> [Activity]: Your job is to set down the listing again exactly as it stands.

--- Dataset records Enclosed Below ---

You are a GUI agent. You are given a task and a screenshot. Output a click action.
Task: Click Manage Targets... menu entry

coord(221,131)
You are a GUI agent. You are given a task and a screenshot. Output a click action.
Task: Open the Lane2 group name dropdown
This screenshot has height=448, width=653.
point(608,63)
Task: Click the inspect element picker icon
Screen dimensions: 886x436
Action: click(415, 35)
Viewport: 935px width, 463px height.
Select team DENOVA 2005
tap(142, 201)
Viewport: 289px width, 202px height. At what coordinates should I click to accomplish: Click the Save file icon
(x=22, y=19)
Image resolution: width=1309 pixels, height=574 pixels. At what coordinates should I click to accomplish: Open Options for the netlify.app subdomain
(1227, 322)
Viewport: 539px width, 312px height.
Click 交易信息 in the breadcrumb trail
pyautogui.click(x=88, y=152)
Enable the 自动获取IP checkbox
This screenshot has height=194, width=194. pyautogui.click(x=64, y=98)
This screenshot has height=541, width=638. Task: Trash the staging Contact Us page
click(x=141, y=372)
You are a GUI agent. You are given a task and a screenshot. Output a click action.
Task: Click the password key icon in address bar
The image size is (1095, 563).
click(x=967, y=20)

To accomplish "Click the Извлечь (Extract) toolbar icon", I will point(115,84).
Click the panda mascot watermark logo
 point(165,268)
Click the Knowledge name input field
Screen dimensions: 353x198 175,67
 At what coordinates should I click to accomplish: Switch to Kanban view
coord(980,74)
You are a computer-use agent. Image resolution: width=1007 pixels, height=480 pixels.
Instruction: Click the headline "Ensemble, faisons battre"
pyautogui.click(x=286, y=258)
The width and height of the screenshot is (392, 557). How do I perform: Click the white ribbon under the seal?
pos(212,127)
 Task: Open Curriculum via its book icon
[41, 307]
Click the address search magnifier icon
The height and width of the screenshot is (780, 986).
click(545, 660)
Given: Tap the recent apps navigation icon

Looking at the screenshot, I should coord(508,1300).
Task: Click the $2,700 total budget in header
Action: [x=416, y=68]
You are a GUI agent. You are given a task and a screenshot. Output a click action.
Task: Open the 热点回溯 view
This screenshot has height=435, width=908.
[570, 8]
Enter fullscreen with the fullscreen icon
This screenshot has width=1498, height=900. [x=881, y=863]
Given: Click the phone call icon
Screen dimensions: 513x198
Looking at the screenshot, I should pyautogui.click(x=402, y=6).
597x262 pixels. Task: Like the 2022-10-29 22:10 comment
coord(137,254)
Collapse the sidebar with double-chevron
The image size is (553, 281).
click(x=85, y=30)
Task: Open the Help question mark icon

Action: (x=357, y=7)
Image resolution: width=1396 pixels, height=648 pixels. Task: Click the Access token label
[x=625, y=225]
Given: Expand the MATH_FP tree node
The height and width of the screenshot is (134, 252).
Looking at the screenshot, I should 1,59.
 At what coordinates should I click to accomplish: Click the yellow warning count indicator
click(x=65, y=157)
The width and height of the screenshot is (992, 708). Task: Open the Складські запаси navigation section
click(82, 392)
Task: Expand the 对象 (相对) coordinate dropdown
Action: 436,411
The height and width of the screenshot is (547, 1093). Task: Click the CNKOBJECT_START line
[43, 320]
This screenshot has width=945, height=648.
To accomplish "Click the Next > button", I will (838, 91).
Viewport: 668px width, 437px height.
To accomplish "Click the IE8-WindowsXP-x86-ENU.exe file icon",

--- End of Enclosed Dataset records ---

> [Answer box]:
You are a GUI agent. You are given a task and a screenshot. Output a click action.
Task: Click Manage Targets... menu entry

coord(221,131)
You are a GUI agent. You are given a task and a screenshot. Output a click action.
Task: Open the Lane2 group name dropdown
This screenshot has height=448, width=653.
point(608,63)
Task: Click the inspect element picker icon
Screen dimensions: 886x436
Action: click(415, 35)
Viewport: 935px width, 463px height.
Select team DENOVA 2005
tap(142, 201)
Viewport: 289px width, 202px height. At what coordinates should I click to accomplish: Click the Save file icon
(x=22, y=19)
Image resolution: width=1309 pixels, height=574 pixels. At what coordinates should I click to accomplish: Open Options for the netlify.app subdomain
(1227, 322)
Viewport: 539px width, 312px height.
Click 交易信息 in the breadcrumb trail
pyautogui.click(x=88, y=152)
Enable the 自动获取IP checkbox
This screenshot has height=194, width=194. pyautogui.click(x=64, y=98)
This screenshot has height=541, width=638. Task: Trash the staging Contact Us page
click(x=141, y=372)
You are a GUI agent. You are given a task and a screenshot. Output a click action.
Task: Click the password key icon in address bar
The image size is (1095, 563).
click(x=967, y=20)

To accomplish "Click the Извлечь (Extract) toolbar icon", I will point(115,84).
Click the panda mascot watermark logo
 point(165,268)
Click the Knowledge name input field
Screen dimensions: 353x198 175,67
 At what coordinates should I click to accomplish: Switch to Kanban view
coord(980,74)
You are a computer-use agent. Image resolution: width=1007 pixels, height=480 pixels.
Instruction: Click the headline "Ensemble, faisons battre"
pyautogui.click(x=286, y=258)
The width and height of the screenshot is (392, 557). How do I perform: Click the white ribbon under the seal?
pos(212,127)
 Task: Open Curriculum via its book icon
[41, 307]
Click the address search magnifier icon
The height and width of the screenshot is (780, 986).
click(545, 660)
Given: Tap the recent apps navigation icon

Looking at the screenshot, I should coord(508,1300).
Task: Click the $2,700 total budget in header
Action: [x=416, y=68]
You are a GUI agent. You are given a task and a screenshot. Output a click action.
Task: Open the 热点回溯 view
This screenshot has height=435, width=908.
[570, 8]
Enter fullscreen with the fullscreen icon
This screenshot has width=1498, height=900. [x=881, y=863]
Given: Click the phone call icon
Screen dimensions: 513x198
Looking at the screenshot, I should pyautogui.click(x=402, y=6).
597x262 pixels. Task: Like the 2022-10-29 22:10 comment
coord(137,254)
Collapse the sidebar with double-chevron
The image size is (553, 281).
click(x=85, y=30)
Task: Open the Help question mark icon

Action: (x=357, y=7)
Image resolution: width=1396 pixels, height=648 pixels. Task: Click the Access token label
[x=625, y=225]
Given: Expand the MATH_FP tree node
The height and width of the screenshot is (134, 252).
Looking at the screenshot, I should 1,59.
 At what coordinates should I click to accomplish: Click the yellow warning count indicator
click(x=65, y=157)
The width and height of the screenshot is (992, 708). Task: Open the Складські запаси navigation section
click(82, 392)
Task: Expand the 对象 (相对) coordinate dropdown
Action: 436,411
The height and width of the screenshot is (547, 1093). Task: Click the CNKOBJECT_START line
[43, 320]
This screenshot has width=945, height=648.
To accomplish "Click the Next > button", I will (838, 91).
Viewport: 668px width, 437px height.
To accomplish "Click the IE8-WindowsXP-x86-ENU.exe file icon",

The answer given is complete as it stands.